Uit encyclopedie van zeeland
Naar navigatie springen Naar zoeken springen
Narcis
Narcis, foto: Sandra Dobbelaar, bron:ZB Tijdschriftenbank Zeeland De Steltkluut 47/2 (21 maart 2017) 27

Wilde narcis (Narcíssus pseudonarcíssus)

Bolgewas, dat in Nederland waarschijnlijk alleen in de Drentse beekdalen en Zuid-Limburg oorspronkelijk wild is. Deze wordt gekenmerkt door bleekgele bloemdekslippen en een heldergele bloemkroon, die iets korter of iets langer is dan de bloemdekslippen.

  • Dialect: Zeeuws-Vlaanderen: paasblomme; Walcheren: paaslelie.

Trompetnarcis (Narcíssus pseudonarcissus ssp. major)

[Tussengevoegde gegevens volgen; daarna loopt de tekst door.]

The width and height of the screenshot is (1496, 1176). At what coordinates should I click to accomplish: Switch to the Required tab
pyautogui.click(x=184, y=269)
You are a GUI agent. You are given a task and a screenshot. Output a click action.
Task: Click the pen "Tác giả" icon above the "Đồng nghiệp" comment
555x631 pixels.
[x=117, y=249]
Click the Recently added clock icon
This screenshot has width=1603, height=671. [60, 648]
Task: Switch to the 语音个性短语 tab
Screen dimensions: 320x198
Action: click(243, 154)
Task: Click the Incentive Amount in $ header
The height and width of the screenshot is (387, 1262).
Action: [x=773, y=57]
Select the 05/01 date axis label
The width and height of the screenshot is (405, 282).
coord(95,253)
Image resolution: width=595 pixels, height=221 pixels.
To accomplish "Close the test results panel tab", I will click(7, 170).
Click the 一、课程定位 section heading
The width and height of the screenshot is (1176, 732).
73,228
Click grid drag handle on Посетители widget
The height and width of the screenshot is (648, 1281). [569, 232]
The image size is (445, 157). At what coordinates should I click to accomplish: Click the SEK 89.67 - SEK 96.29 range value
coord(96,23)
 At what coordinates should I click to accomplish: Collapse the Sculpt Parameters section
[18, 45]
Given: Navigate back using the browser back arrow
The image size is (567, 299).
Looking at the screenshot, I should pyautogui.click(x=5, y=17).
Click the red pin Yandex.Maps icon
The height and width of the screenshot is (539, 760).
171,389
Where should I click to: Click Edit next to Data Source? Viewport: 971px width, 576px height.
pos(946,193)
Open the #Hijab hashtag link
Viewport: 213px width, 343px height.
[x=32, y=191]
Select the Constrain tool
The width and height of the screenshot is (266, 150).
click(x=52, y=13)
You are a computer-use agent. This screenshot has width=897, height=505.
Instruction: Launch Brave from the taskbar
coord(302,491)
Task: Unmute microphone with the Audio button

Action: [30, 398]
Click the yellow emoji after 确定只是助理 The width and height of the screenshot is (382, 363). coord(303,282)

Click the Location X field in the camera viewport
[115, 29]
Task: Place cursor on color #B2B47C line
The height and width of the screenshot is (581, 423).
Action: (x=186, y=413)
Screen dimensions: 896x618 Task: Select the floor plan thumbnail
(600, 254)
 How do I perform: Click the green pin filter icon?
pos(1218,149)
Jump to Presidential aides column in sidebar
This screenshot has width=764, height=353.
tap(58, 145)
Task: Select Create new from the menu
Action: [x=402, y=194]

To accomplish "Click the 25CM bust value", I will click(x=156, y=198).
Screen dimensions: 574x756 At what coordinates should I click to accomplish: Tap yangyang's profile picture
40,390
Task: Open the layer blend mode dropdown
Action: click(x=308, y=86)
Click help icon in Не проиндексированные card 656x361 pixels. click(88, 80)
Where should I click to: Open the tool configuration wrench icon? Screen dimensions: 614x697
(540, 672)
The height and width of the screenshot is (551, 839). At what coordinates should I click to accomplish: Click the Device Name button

De trompetnarcis heeft een heldergele bloem dekslippen en bloemkroon, waarbij de laatste vaak langer is. Beide ondersoorten zijn in Zeeland aangeplant en daarna verwilderd (zogenaamd stinseplant). Men vindt ze tegenwoordig vooral in de bossen en landgoederen in de binnenduinrand met name op Schouwen en Walcheren en op de buitenplaatsen in de polders. Behalve bovengenoemde soorten komen nog diverse soorten als sierplant voor, bijvoorbeeld Narcíssus poëticus (witte narcis) en Narcíssus odorátus.